### Work request
Scan the records below for the line containing "Given: Click the gold crown badge icon" and the line containing "Task: Click the arrival". Copy both, plus every line between, exactly.

### Data shown
::::::

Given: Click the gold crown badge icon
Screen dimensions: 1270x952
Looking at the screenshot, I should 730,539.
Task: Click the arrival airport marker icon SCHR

::::::

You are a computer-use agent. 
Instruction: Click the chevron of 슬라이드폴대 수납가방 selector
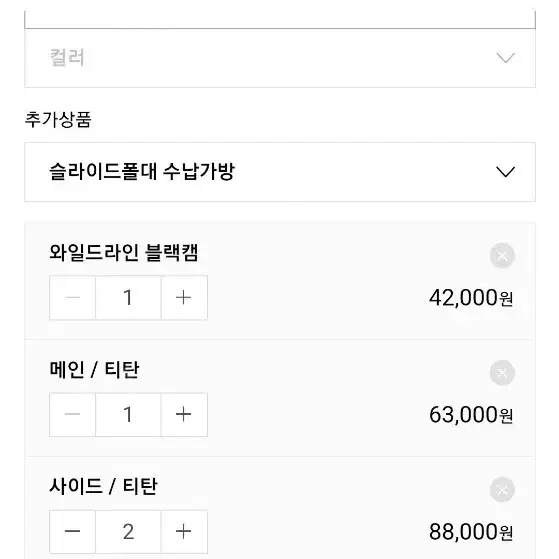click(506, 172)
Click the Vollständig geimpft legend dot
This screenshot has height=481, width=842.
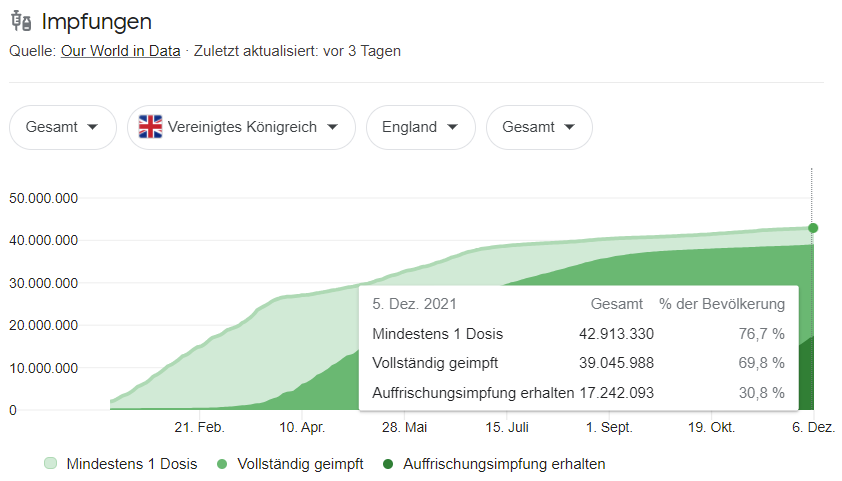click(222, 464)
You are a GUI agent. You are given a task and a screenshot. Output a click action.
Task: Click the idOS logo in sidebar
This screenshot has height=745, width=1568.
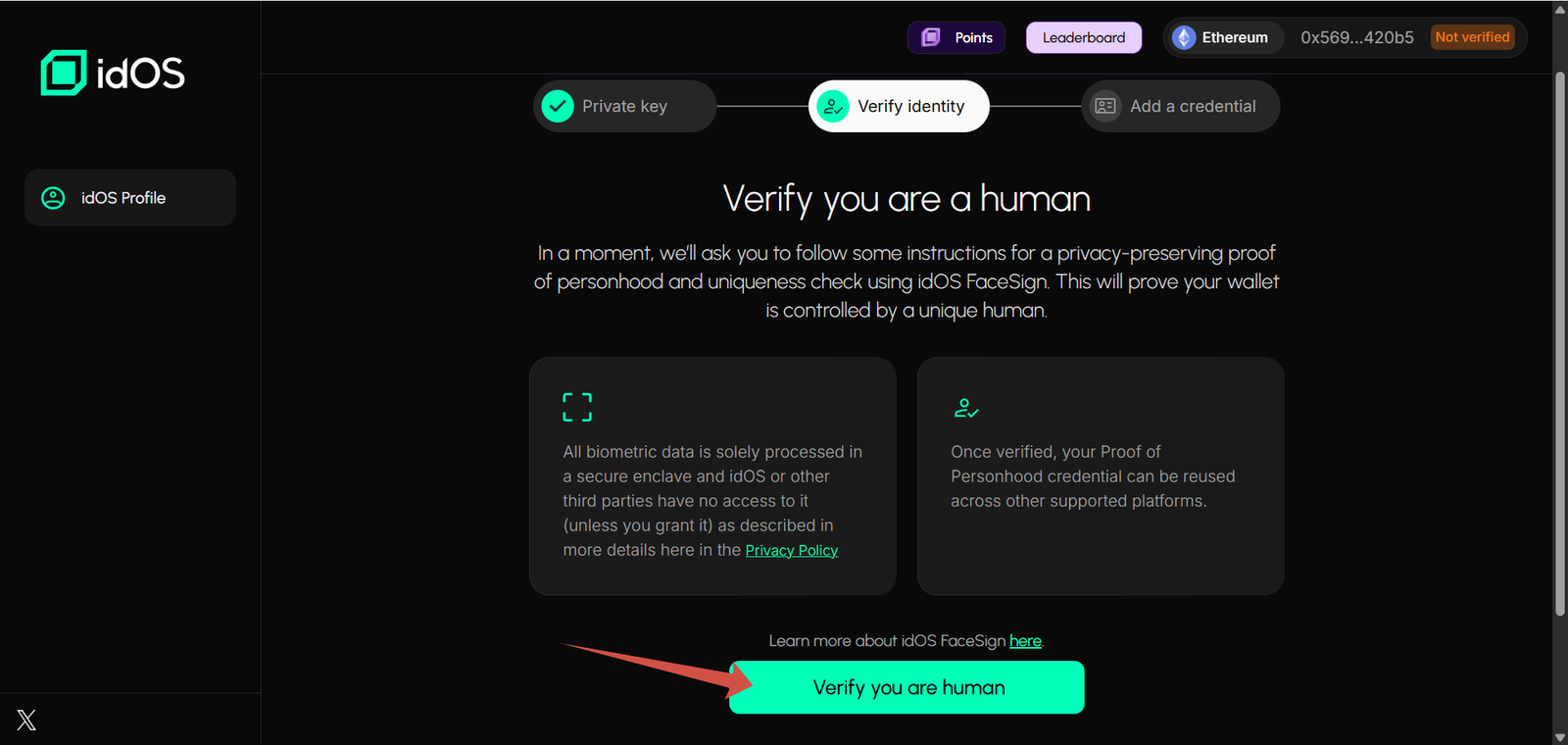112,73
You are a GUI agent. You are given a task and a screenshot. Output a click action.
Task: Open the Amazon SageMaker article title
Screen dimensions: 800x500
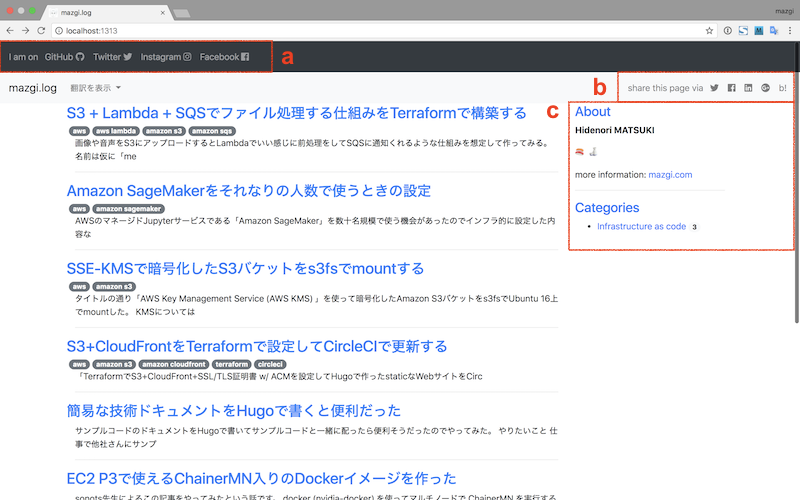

::::::

### Task response
Given: Click the gold crown badge icon
Screen dimensions: 1270x952
Looking at the screenshot, I should 730,539.
Task: Click the arrival airport marker icon SCHR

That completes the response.